22 May

Proposed Sports Lottery contradicts Australia Betting Reform

Sports Lottery contradicts Australia Betting ReformOpen a newspaper or turn on the evening report these days, and you’re likely to hear one story or another about the legislative push to reduce problem gambling in Australia. So why is a Sports Lottery the best way to fund the nation’s athletic programs?

Aussies love to gamble, and the addiction rate is too high – we must do something!‘ This is the message so many politicians are delivering, and signing off on, with new gambling reform measures in the works.

Australia Betting Reform

The government approved a ban against online betting ads during live broadcast sports events before 8.30pm, hoping to curb the addiction of those who suffer from problem gambling in Australia, and prevent the activity from being promoted to children at the same time.

They check-marked a plan to outlaw credit lines in betting, and are on the verge of requiring international online gambling operators to acquire a licence to accept Australian players. All licenced sites won’t be able to offer casino games or poker, and would have to offer a national self-exclusion registry for players, so they can limit and/or exclude themselves from wagering.

All this is meant to take the spotlight off Australia as the world’s leader in gambling addiction. So it’s rather ironic that Sports Minister Greg Hunt came up with the brilliant plan to promote gambling as a way to raise funds for his department’s interests.

Sports Lottery in Australia

Minister Hunt believes the best way to generate much needed funding for the nation’s athletic associations is to institute a national sports lottery. The product would be promoted to, and accessible to, everyone old enough to buy a lottery ticket in Australia.

For the most part, the Sports Lottery would be open to individuals 18 and older. In Western Australia, however, the legal age to purchase a lottery ticket is now16.

So while we’re telling problem gamblers that the government is here to help them, and shading the eyes of children against the act of gambling, we’re also busy setting up a new plan to promote more gambling, and to people as young as 16?

Hunt Says Sports Lottery Necessary

Minister Hunt has defended his plan to the hilt, and is all set to incorporate a sports lottery into the 2017-18 budget, pending public discussion and approval.

“The question of funding is always important. This plan will consider, with a strong bias towards support, a national sports lottery,” said Hunt.

“There are great examples around the world, most notably the UK, of funding on a secure basis coming from a national sports lottery,” he argued.

The Sports Minister was asked, point blank, if he thought a sports lottery would contribute to problem gambling in Australia, and again he pointed to the UK as an example of success for “public-good”. In fact, he really enjoyed using that term, uttering it four times in a matter of just a few sentences.

The way this works is this is a public-good lottery and that concept is something that is well accepted. We see in Western Australia a public-good lottery, we see in the United Kingdom public-good lotteries.

That’s a very accepted approach and it is a sensible way to provide additional permanent sports funding which I think is fair, reasonable [and] appropriate. If you have it legislated and highly regulated and it’s a public-good lottery then that’s sensible.”

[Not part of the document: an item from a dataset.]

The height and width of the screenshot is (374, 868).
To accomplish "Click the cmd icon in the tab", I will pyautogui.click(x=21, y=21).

Gambling in Australia for ‘Public-Good’

I guess the hope is that if you say “public-good” enough times, everyone will believe this pending form of Australia betting really is for the good of the public.

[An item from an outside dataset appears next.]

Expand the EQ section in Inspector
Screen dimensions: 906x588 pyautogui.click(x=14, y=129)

As for me, I don’t see anything wrong with launching a sports lottery. I’m sure the athletic associations, including the AU Olympic team, could really use the projected $50 million a year Hunt says it would raise.

What bothers me most is the contradiction between government policies and proposals. Less gambling, more gambling, which is it? All the government really seems to want is a shiny reputation, without giving up all the money they collect from various forms of gambling in Australia.